Activity: Scan the listing below for the word "icon" and copy every line that has it.
= = = = =
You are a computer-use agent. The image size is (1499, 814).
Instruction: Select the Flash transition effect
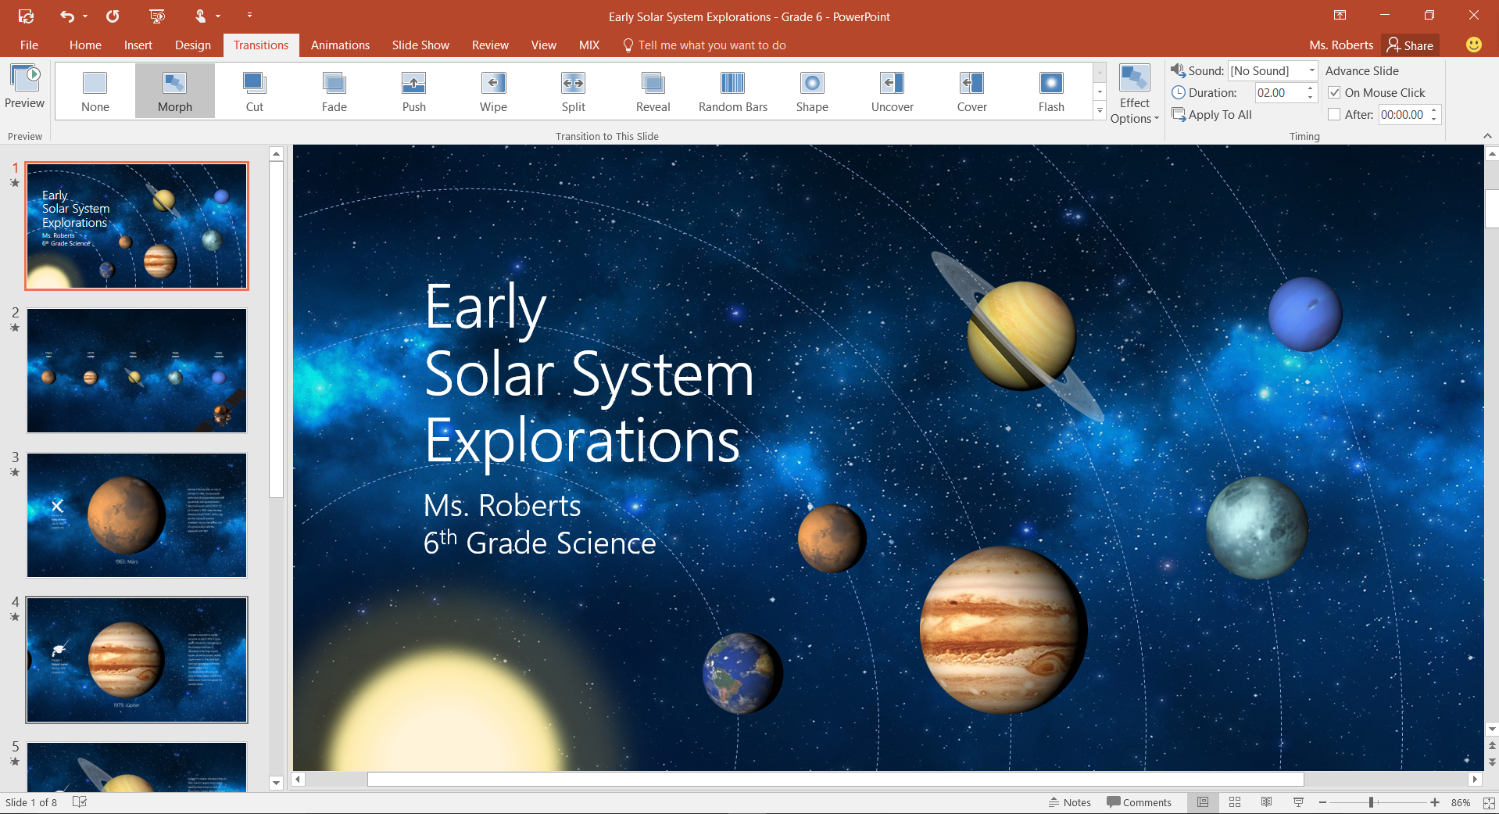(1050, 91)
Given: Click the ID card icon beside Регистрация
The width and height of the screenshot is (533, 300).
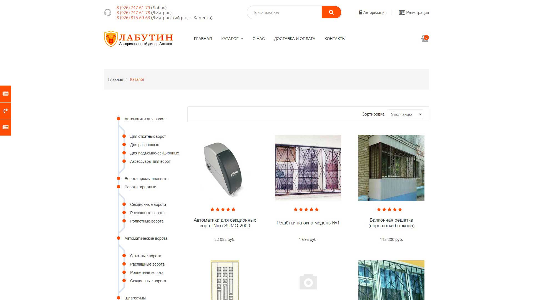Looking at the screenshot, I should point(402,13).
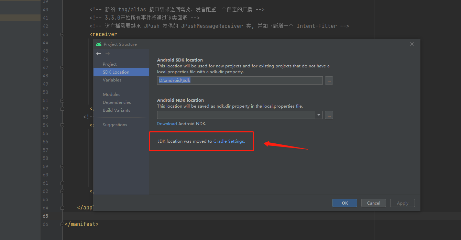Open the NDK location dropdown arrow
Viewport: 461px width, 240px height.
(318, 115)
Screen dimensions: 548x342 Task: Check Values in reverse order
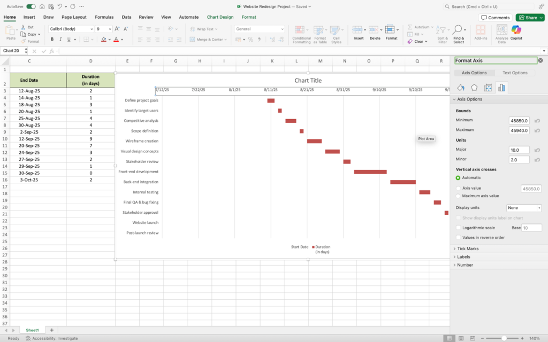click(x=458, y=237)
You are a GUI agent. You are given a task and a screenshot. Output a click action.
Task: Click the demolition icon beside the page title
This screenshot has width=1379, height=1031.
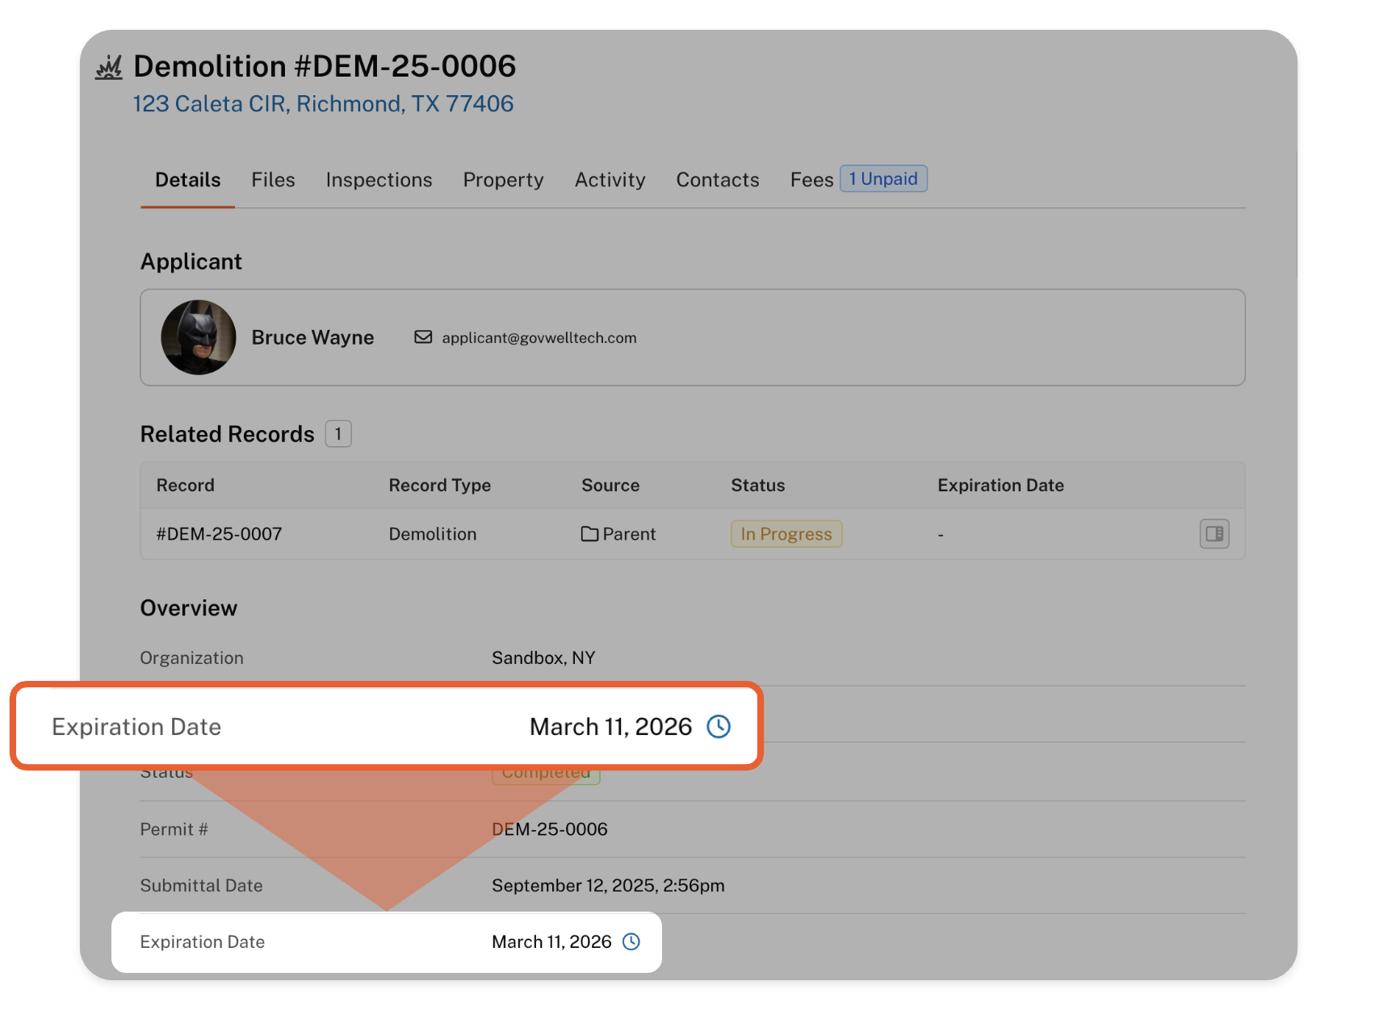109,68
= = = = =
Final answer:
Given: Click the ID card icon beside Регистрация
Task: Click the demolition icon beside the page title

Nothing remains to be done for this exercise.